Wednesday 12 August 2009

Old flames

In the age of facebook and friends reunited it is easier than ever to seek out old flames.

One such has recently sought me out. After the initial shock of hearing from him - made doubly weird because minutes before his message landed in my inbox I'd just been googling him to see if he really did become that famous journalist and author he always talked about - we immediately got into some profound banter about the meaning of life, love and everything. It was ever thus between us. And all in French, because he is.

He's in his 40s now, and unmarried. So I guess he's still got his pre-marital imagination intact. It can prove devastating for a married woman to come face-to-face with this after many years of effectively taking on the role of her husband's imagination. It can send wives into frenzies of confusion, which end, at worst, in betrayal and separation, at best in an awakening of Shirley Valentine-esque self-awareness.

So, mon vieux has tracked me down. I was 17 the last time I saw him. When I turned 20 he asked me to send him a photo - then told me he was disappointed by how I'd changed - in three years!! God forbid what he'd think these days, after 2 kids and the legacy of my Dad's premature greying gene kicking in.

Pour couper une longue histoire courte, he was always a serious character, and now, like the chap in Nick Hornby's "High Fidelity", he's hunting out past girlfriends in order to "try to understand".

Maybe this is what's happening in the minds of old flames - they just want to understand something about themselves and life that has so far eluded them. When I got in touch with an old boyfriend a couple of years ago to see if he wanted copies of some old video footage of birthday parties from way back, all I really wanted to know was that he was OK. When I discovered that he's fine, married, settled and very gainfully employed, that was enough. He politely and sensibly declined the videos and after this I was happy to let him be. I certainly didn't want to rekindle anything, and I was in agonies for a while that I might have inadvertently opened old wounds by writing to say Hi. Then I gave myself a good talking to - it's not always about me after all.

But I do think that we get to a certain point in life and we start looking back and wondering about the choices we've made and what might have been.
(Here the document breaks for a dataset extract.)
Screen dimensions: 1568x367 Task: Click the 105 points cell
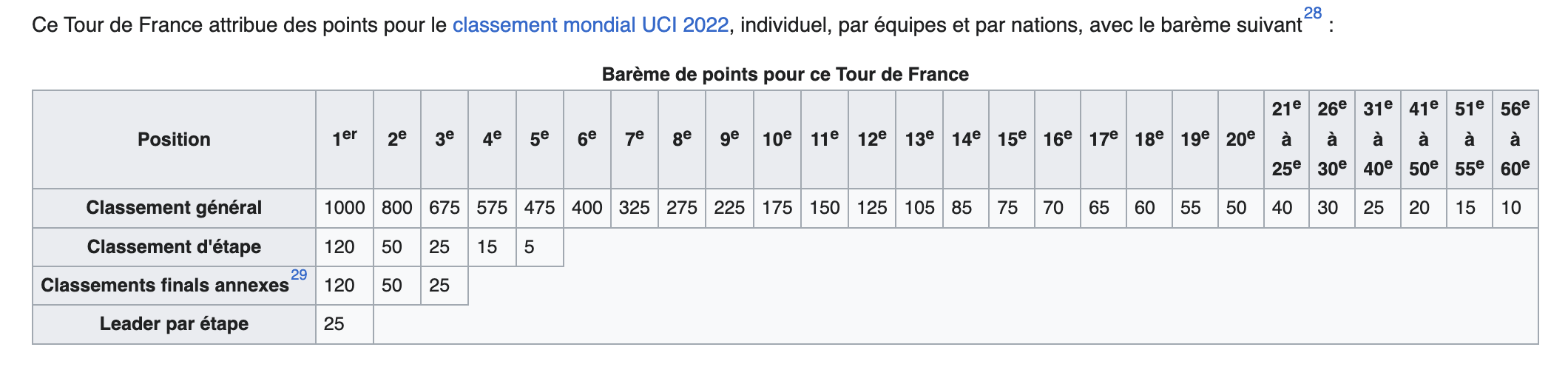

Of course it doesn't serve to dwell on these too much - better to take hold of the life you have and milk it rather than living in a fantasy world. It's all a question of balance after all.

Thursday 6 August 2009

Balloon races and egg powder

At the village fete a few weeks ago a lady from the local care home was selling tickets for the Grand Balloon Race to raise funds for her establishment. Apparently in the past they have had balloon tickets returned from places as far afield as France and Holland. The person whose ticket is returned from the furthest destination wins a prize.
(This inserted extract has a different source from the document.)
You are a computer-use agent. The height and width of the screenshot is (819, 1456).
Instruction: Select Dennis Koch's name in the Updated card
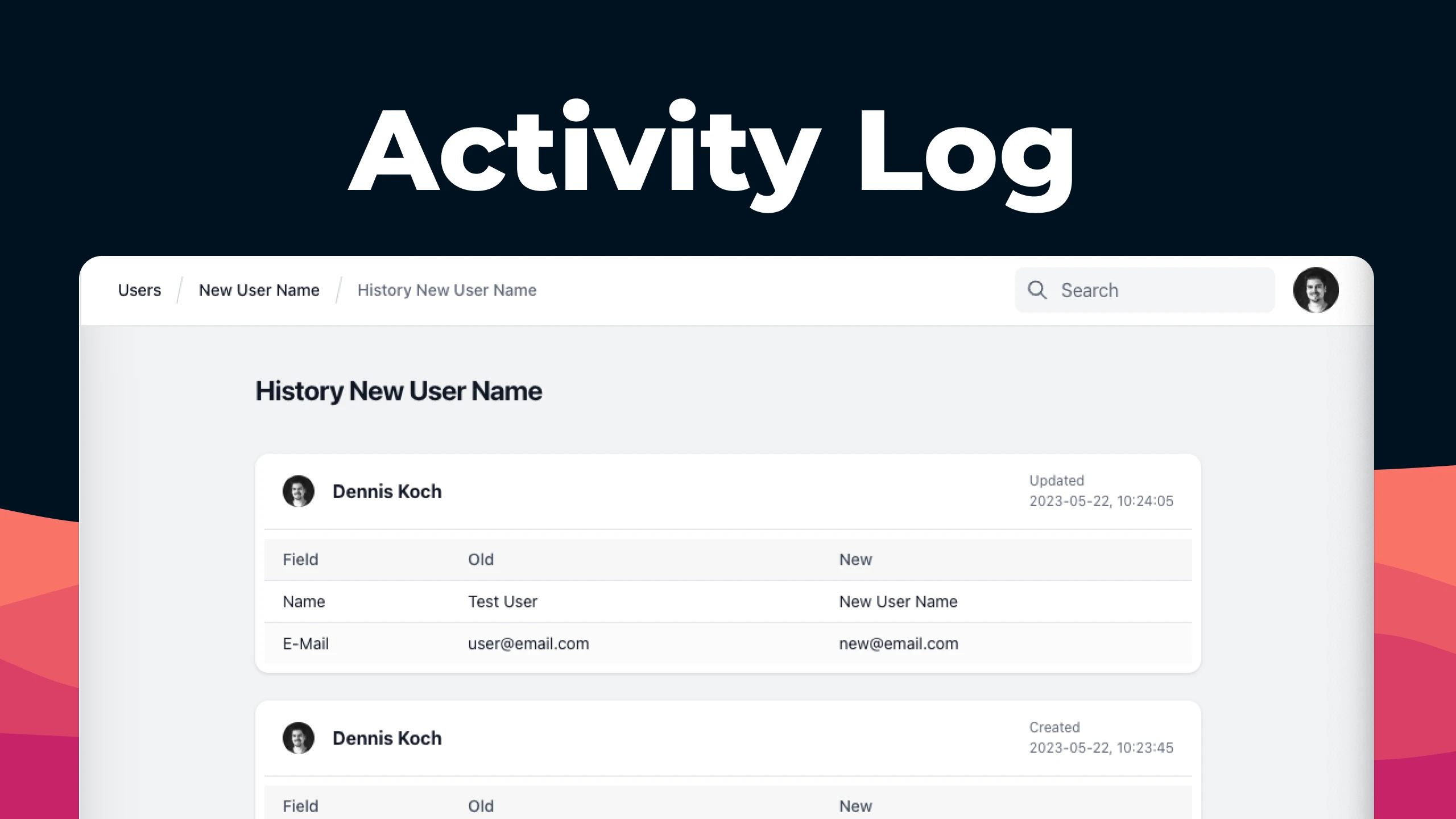point(387,491)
But it wasn't the prize that had me fishing the pound coin out of my pocket. It was more the possibility of making a tenuous, unlikely connection with someone whose life and experience is literally and figuratively hundreds of miles away from my own.

In the 1950s, whilst opening a packet of Australian powdered egg during the final days of war-time rationing, my Grandad found himself reading a name and address and the Alice-in-Wonderland-esque reqeust to "please write", scribbled on a scrap of paper and, presumably, inserted into the box by a factory worker down-under. This single act of launching a message-in-a-bottle from one side of the world to the other spawned a correspondence between 2 families who shared news and well-wishes for the next 2 decades.

Serendipitous connections make the world go round. They appeal to our sense of oneness with the rest of the human race. They are little miracles.